Das ist sicher ein erfreulicher Teilerfolg. Jetzt nehmen wir diesen positiven Schwung mit, um mit gesammelten Kräften die perverse Waffenexportpolitik des Bundes zu beenden. Die (selbst)mörderischen Mühlen der Gewinnmaximierung dürfen nicht das letzte Wort behalten.

Dabei geht es auch darum, das dumm egoistische Argument der Arbeitsplatzsicherung zu knacken. Erstens hat die Rüstungsindustrie einen extrem kleinen Anteil am Arbeitsplatzbestand in der Schweiz.

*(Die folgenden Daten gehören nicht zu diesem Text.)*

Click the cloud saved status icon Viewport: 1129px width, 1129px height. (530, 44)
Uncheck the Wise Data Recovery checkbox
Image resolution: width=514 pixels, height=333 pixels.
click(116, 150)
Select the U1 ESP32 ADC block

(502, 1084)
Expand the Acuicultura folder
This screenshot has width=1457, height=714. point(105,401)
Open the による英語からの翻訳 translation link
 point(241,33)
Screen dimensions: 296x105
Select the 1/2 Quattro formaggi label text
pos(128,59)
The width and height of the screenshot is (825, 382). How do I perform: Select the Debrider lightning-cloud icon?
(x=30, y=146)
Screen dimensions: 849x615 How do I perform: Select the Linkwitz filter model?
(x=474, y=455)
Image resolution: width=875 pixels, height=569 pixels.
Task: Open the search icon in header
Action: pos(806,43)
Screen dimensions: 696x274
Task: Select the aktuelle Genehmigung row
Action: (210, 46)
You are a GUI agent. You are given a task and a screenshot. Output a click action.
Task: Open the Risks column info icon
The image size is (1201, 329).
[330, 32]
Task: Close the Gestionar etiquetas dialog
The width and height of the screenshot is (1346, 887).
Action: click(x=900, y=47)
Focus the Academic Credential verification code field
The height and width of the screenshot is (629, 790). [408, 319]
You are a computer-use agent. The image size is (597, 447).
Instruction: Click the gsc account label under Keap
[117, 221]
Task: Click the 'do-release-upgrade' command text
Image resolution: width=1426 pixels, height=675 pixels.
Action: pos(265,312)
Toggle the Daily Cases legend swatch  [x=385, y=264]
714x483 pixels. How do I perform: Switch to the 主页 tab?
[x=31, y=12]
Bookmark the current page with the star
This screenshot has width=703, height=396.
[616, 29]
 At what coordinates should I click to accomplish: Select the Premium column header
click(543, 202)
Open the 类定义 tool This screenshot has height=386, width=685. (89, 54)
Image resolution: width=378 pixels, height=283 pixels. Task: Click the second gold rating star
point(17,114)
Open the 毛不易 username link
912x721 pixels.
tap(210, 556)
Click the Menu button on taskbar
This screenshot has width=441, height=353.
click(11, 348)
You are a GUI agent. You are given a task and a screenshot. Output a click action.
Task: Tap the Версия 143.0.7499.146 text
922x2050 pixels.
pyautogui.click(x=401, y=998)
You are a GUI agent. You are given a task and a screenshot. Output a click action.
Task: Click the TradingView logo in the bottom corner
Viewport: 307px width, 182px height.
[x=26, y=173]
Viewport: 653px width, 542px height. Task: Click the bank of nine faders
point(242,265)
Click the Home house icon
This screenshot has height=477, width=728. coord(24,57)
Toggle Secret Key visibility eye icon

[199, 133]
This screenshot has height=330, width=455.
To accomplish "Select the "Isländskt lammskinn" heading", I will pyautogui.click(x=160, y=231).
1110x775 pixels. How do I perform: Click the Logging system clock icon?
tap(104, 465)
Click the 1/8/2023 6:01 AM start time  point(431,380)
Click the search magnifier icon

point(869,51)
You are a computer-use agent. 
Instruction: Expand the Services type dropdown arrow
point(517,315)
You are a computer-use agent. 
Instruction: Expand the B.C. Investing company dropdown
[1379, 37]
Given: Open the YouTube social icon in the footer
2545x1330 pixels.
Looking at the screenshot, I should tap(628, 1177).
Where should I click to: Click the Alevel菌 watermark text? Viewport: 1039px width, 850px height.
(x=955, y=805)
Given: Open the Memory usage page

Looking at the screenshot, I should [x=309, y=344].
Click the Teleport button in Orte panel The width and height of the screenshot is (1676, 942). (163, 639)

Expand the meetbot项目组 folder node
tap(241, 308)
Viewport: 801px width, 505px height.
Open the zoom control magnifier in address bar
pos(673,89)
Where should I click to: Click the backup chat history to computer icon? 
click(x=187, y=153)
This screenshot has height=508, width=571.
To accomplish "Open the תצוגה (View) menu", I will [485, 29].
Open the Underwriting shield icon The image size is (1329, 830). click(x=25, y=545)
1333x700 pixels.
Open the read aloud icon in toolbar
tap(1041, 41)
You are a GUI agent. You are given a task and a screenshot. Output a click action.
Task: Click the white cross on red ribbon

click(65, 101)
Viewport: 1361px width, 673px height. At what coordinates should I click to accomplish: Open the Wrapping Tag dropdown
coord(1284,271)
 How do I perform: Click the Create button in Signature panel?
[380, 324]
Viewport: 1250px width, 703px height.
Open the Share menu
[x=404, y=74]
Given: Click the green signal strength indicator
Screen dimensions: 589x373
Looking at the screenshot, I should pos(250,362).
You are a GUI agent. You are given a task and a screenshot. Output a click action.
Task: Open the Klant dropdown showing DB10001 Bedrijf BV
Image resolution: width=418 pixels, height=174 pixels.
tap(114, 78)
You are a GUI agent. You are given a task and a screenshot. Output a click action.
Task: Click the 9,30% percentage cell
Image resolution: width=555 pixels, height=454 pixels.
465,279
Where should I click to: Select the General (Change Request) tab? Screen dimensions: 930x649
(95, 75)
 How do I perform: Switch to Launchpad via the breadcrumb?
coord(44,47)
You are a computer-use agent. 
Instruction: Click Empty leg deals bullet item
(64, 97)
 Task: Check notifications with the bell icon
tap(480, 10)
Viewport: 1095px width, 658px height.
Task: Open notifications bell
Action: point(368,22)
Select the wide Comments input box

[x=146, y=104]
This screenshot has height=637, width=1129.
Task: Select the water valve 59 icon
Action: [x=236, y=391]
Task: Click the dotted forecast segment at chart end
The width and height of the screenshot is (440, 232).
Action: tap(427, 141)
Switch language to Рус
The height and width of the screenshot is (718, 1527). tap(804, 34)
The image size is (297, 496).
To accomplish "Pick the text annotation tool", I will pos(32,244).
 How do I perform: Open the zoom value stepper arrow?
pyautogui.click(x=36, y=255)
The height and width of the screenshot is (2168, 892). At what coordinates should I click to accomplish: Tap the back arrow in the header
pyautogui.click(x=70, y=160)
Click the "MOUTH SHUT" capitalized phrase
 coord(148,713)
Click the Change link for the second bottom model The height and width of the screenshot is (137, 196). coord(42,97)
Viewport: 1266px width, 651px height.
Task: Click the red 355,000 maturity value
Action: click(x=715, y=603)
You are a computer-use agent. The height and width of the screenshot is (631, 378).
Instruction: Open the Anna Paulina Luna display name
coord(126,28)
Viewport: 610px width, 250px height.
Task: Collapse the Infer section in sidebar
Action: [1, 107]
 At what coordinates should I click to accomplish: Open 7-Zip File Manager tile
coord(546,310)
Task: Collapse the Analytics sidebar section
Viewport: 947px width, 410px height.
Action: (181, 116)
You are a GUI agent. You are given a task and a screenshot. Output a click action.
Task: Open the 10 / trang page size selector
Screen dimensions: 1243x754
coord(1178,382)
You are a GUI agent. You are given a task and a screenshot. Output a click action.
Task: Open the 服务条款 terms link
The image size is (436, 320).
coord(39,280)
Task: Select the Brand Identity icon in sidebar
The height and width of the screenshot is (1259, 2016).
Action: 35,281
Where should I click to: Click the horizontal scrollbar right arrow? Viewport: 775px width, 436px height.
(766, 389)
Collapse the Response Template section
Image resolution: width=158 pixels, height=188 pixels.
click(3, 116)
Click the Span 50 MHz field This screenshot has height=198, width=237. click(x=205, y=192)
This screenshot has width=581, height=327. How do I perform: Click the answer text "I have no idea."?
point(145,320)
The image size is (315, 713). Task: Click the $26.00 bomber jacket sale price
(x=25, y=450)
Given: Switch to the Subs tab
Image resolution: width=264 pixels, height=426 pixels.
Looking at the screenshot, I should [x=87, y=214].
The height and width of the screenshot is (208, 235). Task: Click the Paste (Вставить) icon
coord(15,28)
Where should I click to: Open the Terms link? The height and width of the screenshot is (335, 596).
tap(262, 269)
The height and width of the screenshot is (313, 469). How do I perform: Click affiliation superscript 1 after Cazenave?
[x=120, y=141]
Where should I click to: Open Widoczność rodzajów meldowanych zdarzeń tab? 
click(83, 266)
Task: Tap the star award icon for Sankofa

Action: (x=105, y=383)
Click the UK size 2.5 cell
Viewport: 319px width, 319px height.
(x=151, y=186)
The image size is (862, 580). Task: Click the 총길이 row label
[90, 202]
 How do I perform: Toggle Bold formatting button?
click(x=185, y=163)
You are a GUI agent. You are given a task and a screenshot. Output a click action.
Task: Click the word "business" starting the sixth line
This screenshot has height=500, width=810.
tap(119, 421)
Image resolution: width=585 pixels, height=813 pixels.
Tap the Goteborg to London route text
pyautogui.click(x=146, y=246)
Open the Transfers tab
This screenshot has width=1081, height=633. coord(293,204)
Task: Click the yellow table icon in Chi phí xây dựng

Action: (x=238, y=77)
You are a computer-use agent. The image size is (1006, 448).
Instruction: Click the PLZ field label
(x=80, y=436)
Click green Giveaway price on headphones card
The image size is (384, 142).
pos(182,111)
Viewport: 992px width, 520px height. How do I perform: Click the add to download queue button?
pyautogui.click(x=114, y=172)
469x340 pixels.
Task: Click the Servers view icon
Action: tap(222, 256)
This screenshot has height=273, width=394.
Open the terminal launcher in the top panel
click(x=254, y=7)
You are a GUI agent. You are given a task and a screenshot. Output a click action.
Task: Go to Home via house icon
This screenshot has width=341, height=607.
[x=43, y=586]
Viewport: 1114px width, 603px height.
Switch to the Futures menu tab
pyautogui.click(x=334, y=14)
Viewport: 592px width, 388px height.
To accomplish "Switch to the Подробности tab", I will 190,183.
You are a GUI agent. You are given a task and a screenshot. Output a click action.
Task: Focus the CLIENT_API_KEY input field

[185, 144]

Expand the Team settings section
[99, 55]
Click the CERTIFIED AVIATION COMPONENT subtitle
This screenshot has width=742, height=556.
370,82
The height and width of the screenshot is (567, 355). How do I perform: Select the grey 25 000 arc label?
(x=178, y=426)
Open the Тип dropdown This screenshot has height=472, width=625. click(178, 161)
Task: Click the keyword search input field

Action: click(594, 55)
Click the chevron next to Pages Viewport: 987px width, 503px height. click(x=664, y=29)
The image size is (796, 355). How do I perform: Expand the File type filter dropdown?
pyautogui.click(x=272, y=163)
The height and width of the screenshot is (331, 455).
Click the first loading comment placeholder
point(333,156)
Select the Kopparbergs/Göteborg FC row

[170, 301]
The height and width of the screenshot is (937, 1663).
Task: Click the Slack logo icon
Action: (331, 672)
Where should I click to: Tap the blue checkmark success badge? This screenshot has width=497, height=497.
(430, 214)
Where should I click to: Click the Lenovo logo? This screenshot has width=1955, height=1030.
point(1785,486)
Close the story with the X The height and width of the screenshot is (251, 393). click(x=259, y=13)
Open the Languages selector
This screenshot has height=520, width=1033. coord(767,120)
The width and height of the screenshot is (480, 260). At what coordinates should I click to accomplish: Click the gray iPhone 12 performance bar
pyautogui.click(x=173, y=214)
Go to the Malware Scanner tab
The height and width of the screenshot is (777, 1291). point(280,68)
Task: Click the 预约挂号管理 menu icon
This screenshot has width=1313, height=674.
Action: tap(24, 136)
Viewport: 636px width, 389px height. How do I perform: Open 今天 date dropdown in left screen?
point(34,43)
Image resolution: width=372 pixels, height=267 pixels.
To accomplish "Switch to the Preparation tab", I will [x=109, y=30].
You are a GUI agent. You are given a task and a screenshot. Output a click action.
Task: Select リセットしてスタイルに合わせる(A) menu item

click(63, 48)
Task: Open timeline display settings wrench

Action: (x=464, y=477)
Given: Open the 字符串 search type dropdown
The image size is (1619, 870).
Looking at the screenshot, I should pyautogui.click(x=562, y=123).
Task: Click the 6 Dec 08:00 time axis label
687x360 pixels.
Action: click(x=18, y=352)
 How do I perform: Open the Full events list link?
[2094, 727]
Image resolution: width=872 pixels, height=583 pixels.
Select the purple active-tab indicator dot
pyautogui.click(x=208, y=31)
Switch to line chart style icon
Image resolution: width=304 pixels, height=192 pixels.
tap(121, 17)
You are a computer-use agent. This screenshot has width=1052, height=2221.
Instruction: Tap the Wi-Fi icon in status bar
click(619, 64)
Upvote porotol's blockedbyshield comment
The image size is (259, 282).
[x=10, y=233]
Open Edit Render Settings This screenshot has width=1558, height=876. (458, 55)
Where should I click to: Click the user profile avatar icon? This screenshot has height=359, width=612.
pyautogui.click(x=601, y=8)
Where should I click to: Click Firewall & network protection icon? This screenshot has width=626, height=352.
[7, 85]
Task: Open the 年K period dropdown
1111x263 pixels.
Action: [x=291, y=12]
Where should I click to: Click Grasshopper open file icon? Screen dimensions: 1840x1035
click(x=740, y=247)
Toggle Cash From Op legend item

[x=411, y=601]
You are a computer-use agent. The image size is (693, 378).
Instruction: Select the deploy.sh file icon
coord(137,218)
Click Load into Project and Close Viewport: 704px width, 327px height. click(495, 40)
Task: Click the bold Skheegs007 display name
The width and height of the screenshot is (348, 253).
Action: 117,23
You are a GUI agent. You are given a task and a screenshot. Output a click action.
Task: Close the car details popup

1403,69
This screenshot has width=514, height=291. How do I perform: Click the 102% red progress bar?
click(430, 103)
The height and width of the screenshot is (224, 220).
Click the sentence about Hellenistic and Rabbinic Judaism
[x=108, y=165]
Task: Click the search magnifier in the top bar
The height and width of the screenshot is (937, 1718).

Zweitens ist das Argument ein gewaltiger Stoss in den Magen der durch Vertreter der Wirtschaft so hochgelobten «Swissness», die sich durch Kreativität, Qualität und Präzision auszuzeichnen frönt. Wer «Swissness» für den Krieg produziert, sollte auch die Fähigkeit haben, diese für Frieden und Gerechtigkeit neu auszurichten. Stur das Argument der Arbeitsplatzsicherung zu deklinieren, ist ein offenes Eingeständnis fehlender kreativer Eigenkapazität.